Wales has long been a valued location for the film and television industry. The BBC began broadcasting in Cardiff way back in 1923 but the vast majority of development has occurred in recent years.
According to a report conducted by the city council, employment in the film, television and multimedia sector increased by over 40% between 1991 and 2001 – long after the likes of The Proud Valley and Blue Scar were filmed across the country. While similar rises occurred elsewhere, Cardiff’s workplace units grew at an astonishing rate of 431%; three times the UK rate.
If nothing else, this shows how important Cardiff is to those businesses in the industry. If you look back at the past, a number of prestigious shows and movies have been set and filmed in Wales. There is also a strong history in the production of animation programming across the country, most people will have fond memories of Postman Pat and Fireman Sam; both were produced in Wales. In more recent times, popular CBeebies show Rastamouse has taken over the mantle – maintaining Wales’s standpoint.

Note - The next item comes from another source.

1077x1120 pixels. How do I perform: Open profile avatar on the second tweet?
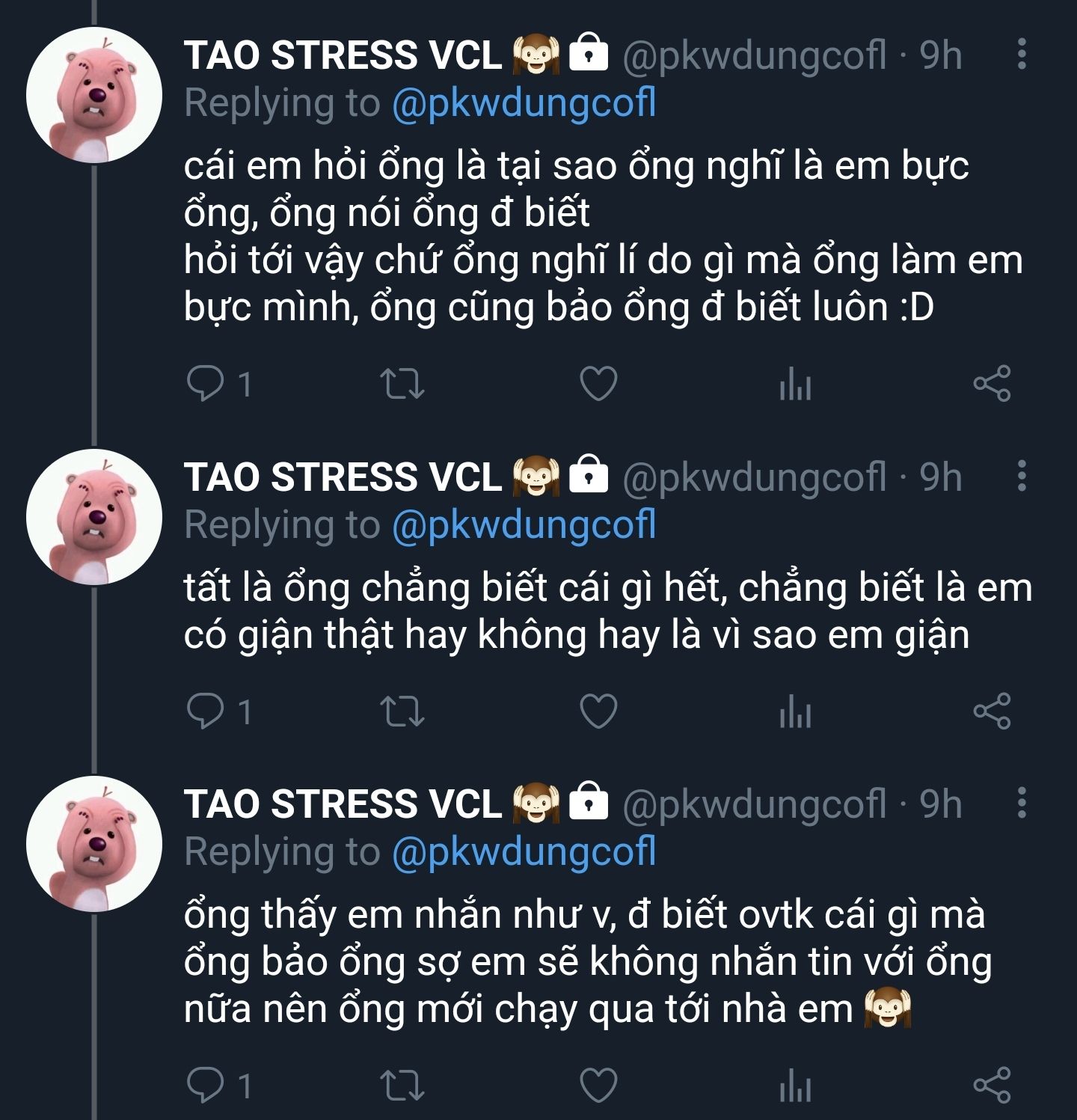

Employment in the media industry accounted for 2.1% of the city’s entire workforce as of 2001, almost double that of Wales as a whole. Traditionally, Cardiff has been home to Wales’ biggest television news channels, mainly BBC Wales, S4C and ITV. But the growth has been colossal and there is now an independent TV production industry of over 600 firms, providing jobs for close to 6,000 people contributing £350 million to the local economy.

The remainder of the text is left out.